Updated: January 31, 2024 By: Guest Contributor Post a comment

Introduction

Apache Kafka is a distributed streaming platform that enables you to build real-time data pipelines and applications. At the heart of its design is the ability to handle high volumes of data and provide high availability and resilience to node and network failures. This feature is critical for systems that require constant uptime and can’t afford to lose data. In this article, we’ll explore how to achieve high availability in Kafka with practical examples and best practices.

Understanding Kafka’s Architecture

To understand high availability in Kafka, you need to know its basic components:

  • Broker: A server in a Kafka cluster responsible for storing data and serving consumer requests.
  • ZooKeeper: A centralized service for maintaining configuration information, naming, and synchronization for distributed applications, including Kafka.
  • Topic: A category or feed name to which messages are published.
  • Partition: A division within a topic. Each partition can be replicated across a set of brokers.
  • Replica: A copy of a partition. Kafka replicates partitions to enable high availability.

Replication Factor

The replication factor defines the number of copies (replicas) that Kafka makes of each partition within a topic. A higher replication factor increases the availability and fault tolerance of your Kafka system. Below is an example of how to set the replication factor when creating a topic:

bin/kafka-topics.sh --create \
    --zookeeper zookeeper1:2181,zookeeper2:2181,zookeeper3:2181 \
    --replication-factor 3 \
    --partitions 6 \
    --topic my-high-availability-topic

This command creates a topic named my-high-availability-topic with a replication factor of 3, making it resilient to the failure of up to two brokers.
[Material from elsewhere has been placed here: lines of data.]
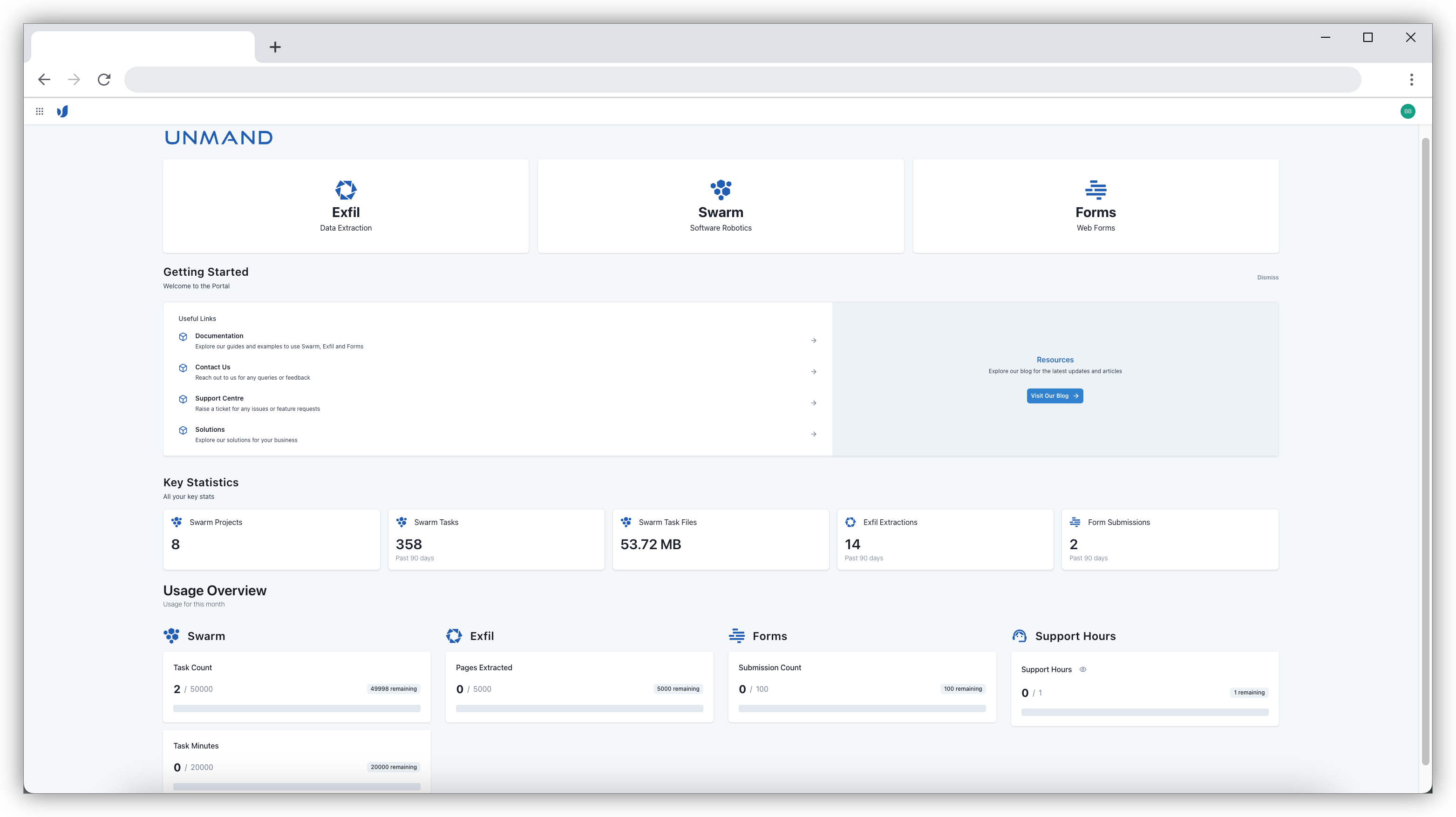Image resolution: width=1456 pixels, height=817 pixels.
Task: Open the Contact Us link
Action: (212, 368)
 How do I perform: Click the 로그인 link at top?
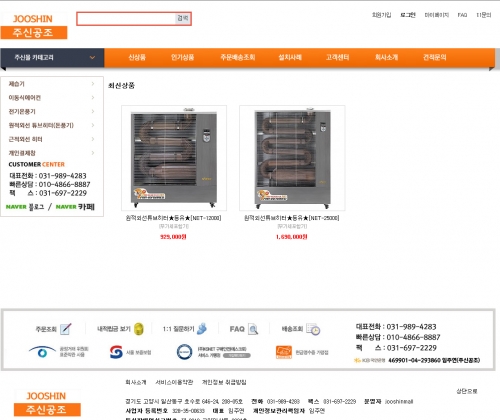coord(408,15)
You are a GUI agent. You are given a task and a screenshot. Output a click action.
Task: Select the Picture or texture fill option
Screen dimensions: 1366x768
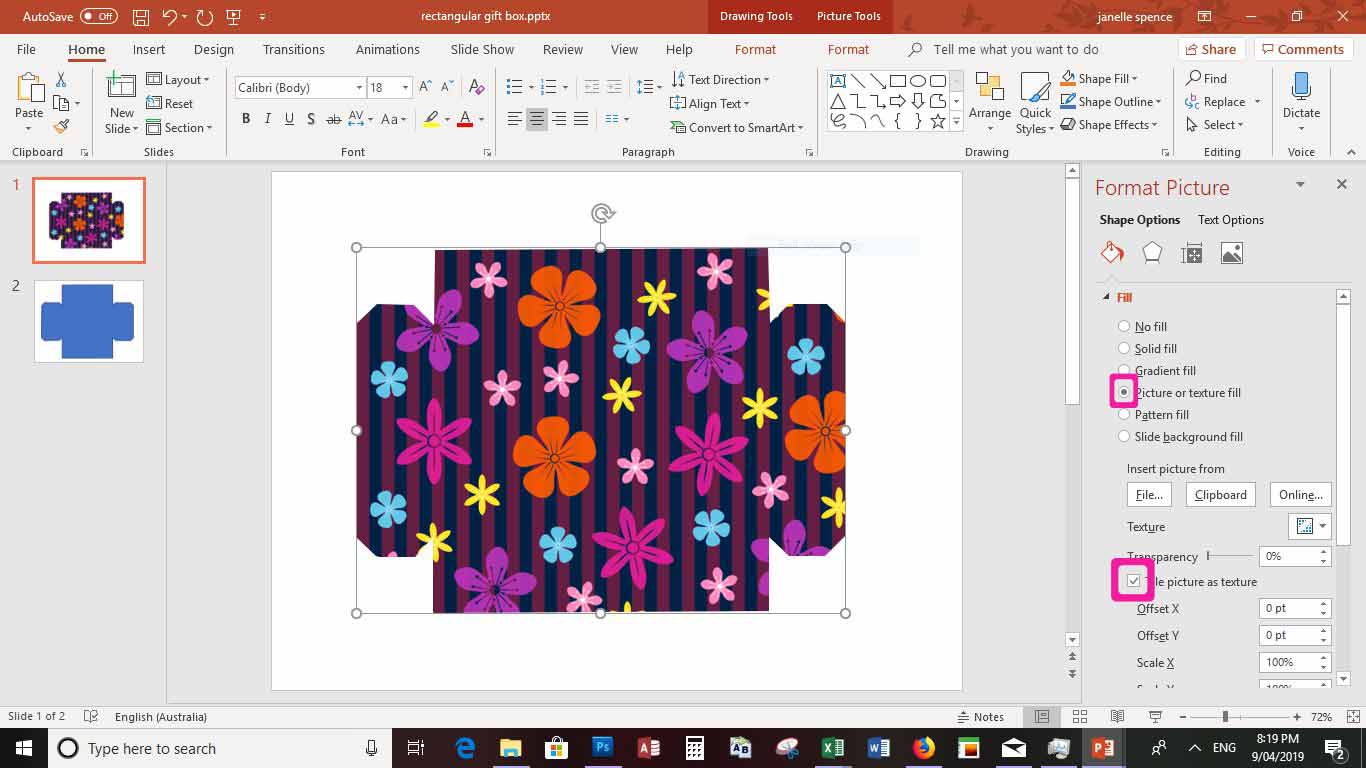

Brokers and High Availability

For Kafka to be highly available, it must be resilient to individual broker failures. By setting the proper number of brokers and designing your cluster with failure in mind, you can achieve resilience. To configure broker properties for high availability, you will edit the server.properties file, usually located in the Kafka config directory. Here’s an example setting that affects availability:

min.insync.replicas=2

This setting enforces that at least two replicas must be in sync for the producer to acknowledge a write request. This ensures that even if a broker fails, another one can serve the data without loss.

ZooKeeper and Quorum

Your Kafka cluster relies on ZooKeeper for configuration management and coordination. For high availability, you need to set up a ZooKeeper ensemble – a group of ZooKeeper servers that communicate with each other. A quorum (a majority of ensemble members) must be operational for the ZooKeeper ensemble to function. Therefor the size of the ensemble impacts its availability. The general advice is to use an odd number of servers (usually three or five) for the ensemble to handle the failure of a certain number of servers while still maintaining a quorum.

Producer and Consumer Configuration

Producers are clients that write data to Kafka. Producers can be configured for reliability using the acks parameter. Here’s an example:

Properties props = new Properties();
props.put("bootstrap.servers", "broker1:9092,broker2:9092");
props.put("acks", "all");
props.put("key.serializer", "org.apache.kafka.common.serialization.StringSerializer");
props.put("value.serializer", "org.apache.kafka.common.serialization.StringSerializer");

KafkaProducer<String, String> producer = new KafkaProducer<>(props);

Setting acks to all ensures that the producer waits for acknowledgments from all in-sync replicas. This can reduce throughput but increases data durability.

Similarly, consumers – clients that read data from Kafka – can benefit from configuration settings geared toward high availability. While there’s less consumer configuration to manage in terms of availability, setting up your consumer to handle rebalances and to commit offsets correctly is important.

Maintenance and Monitoring

A high availability system also requires diligent maintenance and monitoring. Kafka tools like kafka-reassign-partitions.sh can be used to manually alter the topic partition layout and replica assignment in the cluster which is useful during maintenance work, such as taking a broker down for upgrades.

For monitoring, Kafka integrates with JMX for operations metrics, which can be visualized using tools like Prometheus and Grafana. You’ll want to monitor key metrics such as under-replicated partitions, active controller count, and request timings, which are indicative of the health and performance of your Kafka cluster.

Conclusion

In this tutorial, we explored different strategies and configurations to achieve high availability with Apache Kafka. By carefully planning your cluster setup, configuring producers and consumers correctly, diligently monitoring, and performing routine maintenance, you can create a robust Kafka system that serves your needs for real-time data with minimal downtime. It’s essential to understand that achieving high availability is a continual process of monitoring, tuning, and adjusting your system’s architecture as your needs evolve.